▽
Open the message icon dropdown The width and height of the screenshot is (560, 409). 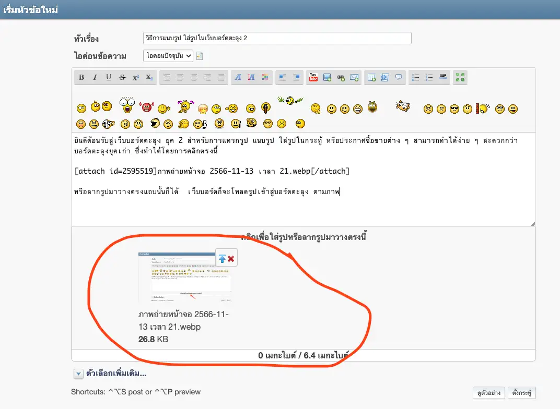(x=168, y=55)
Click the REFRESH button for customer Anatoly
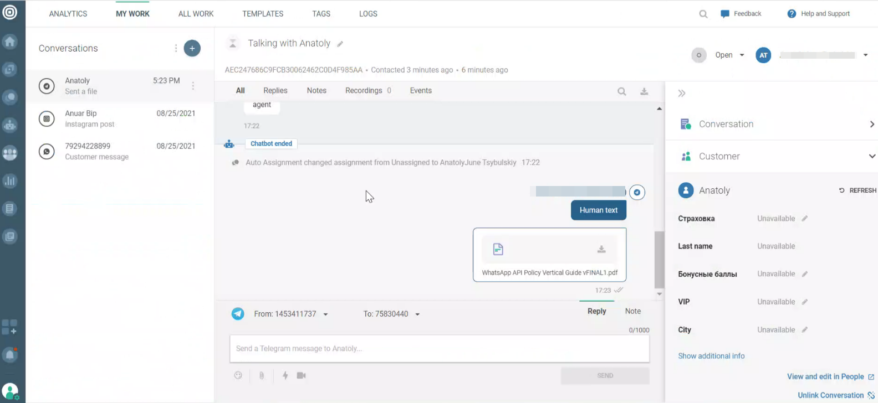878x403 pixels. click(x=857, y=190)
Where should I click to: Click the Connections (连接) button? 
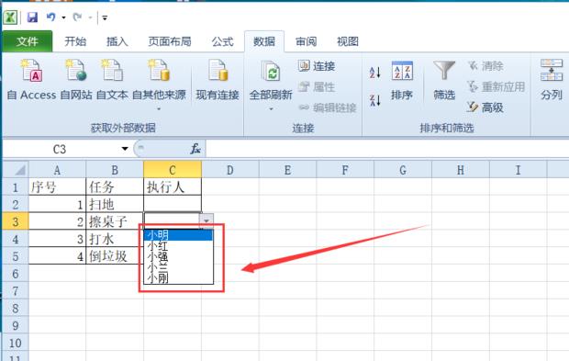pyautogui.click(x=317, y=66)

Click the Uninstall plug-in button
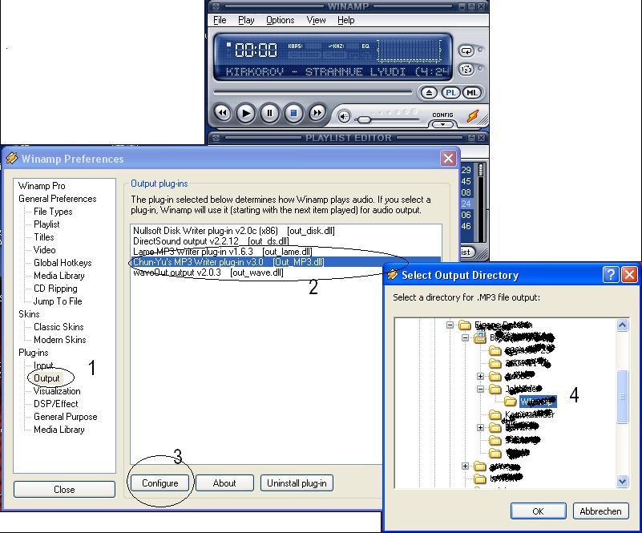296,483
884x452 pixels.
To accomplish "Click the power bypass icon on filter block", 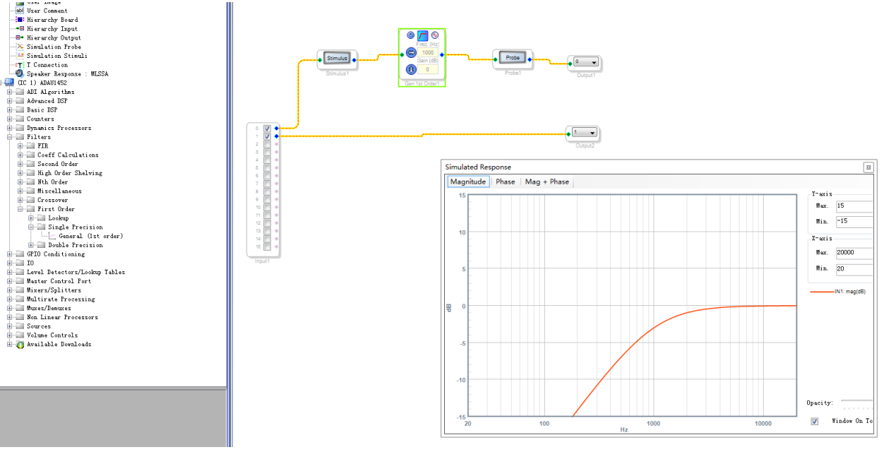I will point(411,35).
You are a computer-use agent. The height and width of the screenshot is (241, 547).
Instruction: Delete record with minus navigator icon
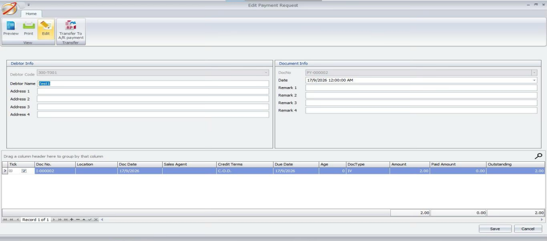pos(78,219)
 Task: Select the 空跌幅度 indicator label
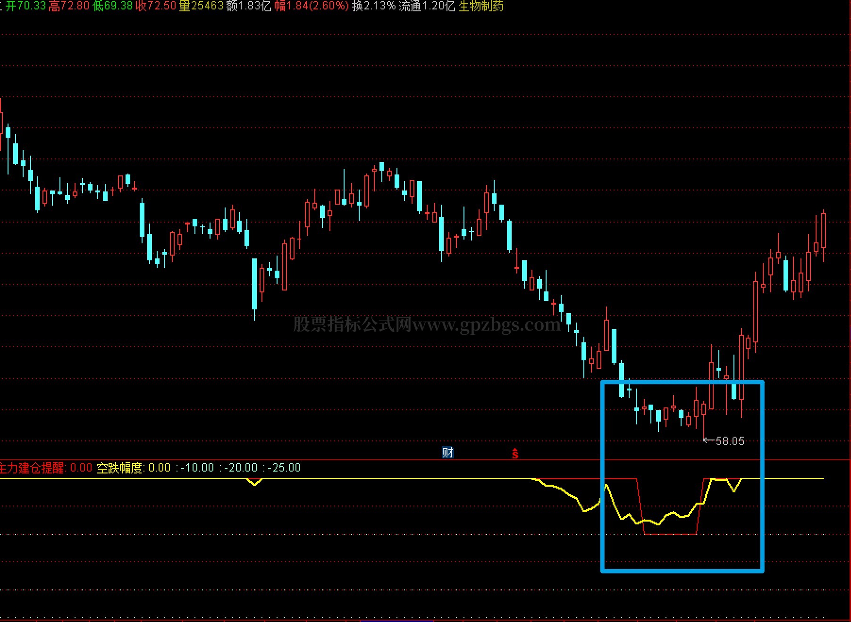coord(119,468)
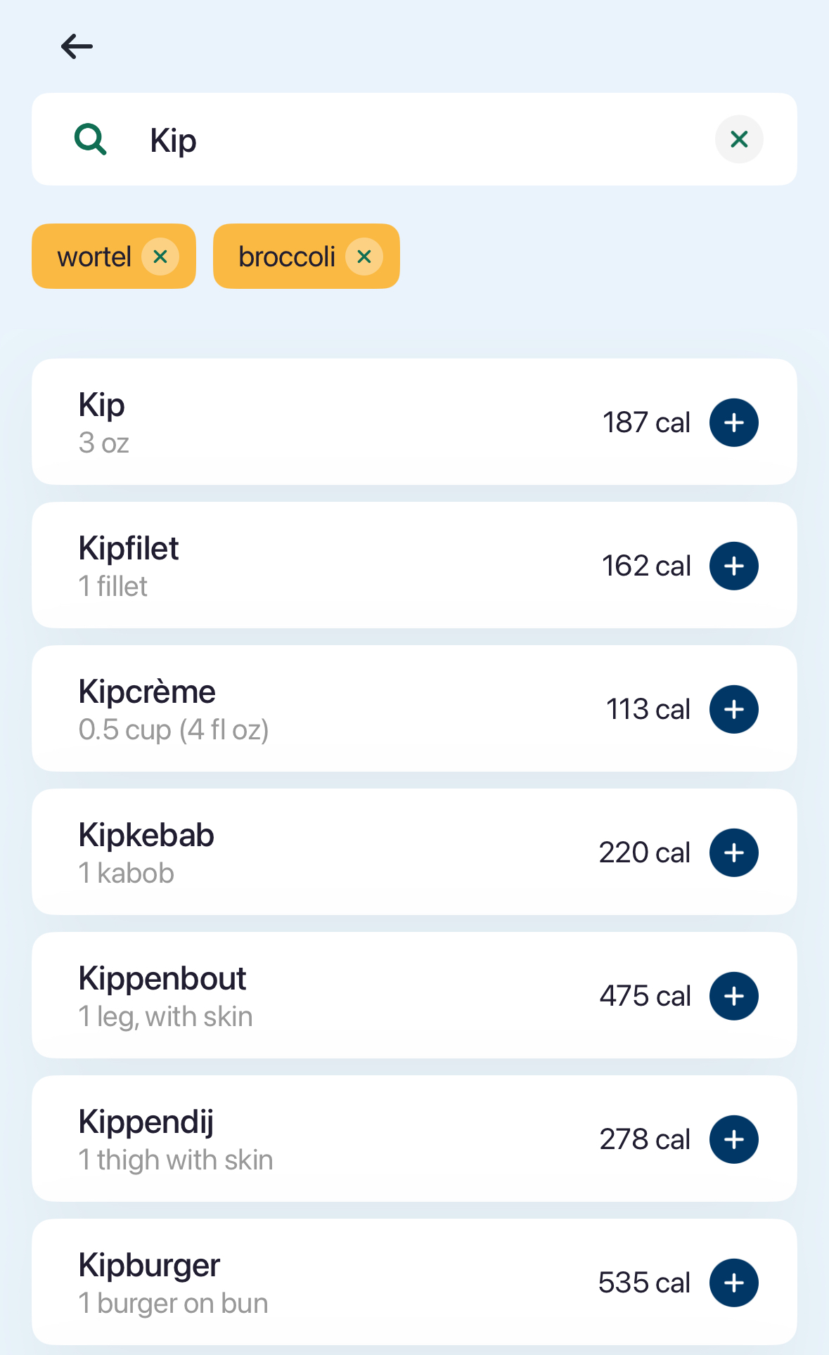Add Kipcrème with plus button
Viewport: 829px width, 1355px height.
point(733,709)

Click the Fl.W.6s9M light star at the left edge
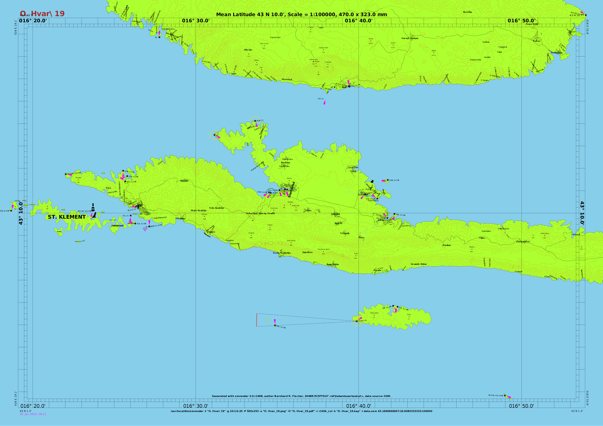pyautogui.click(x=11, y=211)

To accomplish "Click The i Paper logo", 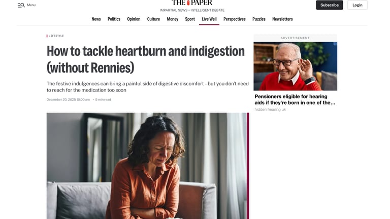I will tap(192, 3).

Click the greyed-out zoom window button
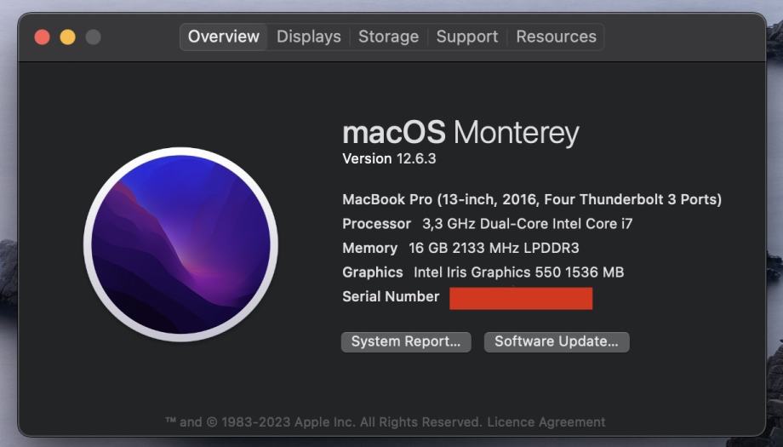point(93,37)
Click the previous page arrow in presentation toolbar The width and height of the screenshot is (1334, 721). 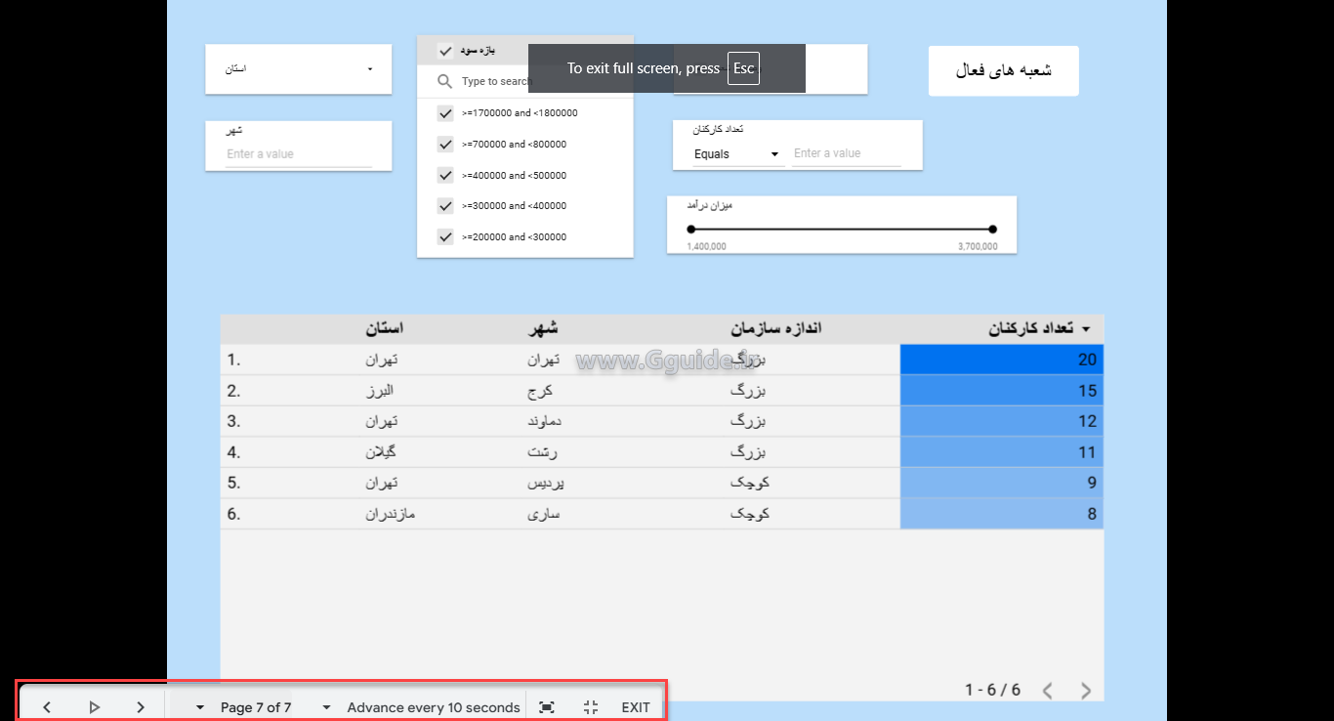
△
GOAL | Transcribe the rows verbatim, starting at the line containing "Click the greyed-out zoom window button" and continuing through the end of the rows, both ends included. Omit the pictures from your answer.

RESPONSE TO THIS EXERCISE |
Click the greyed-out zoom window button
point(93,37)
Click the previous page arrow in presentation toolbar The width and height of the screenshot is (1334, 721). 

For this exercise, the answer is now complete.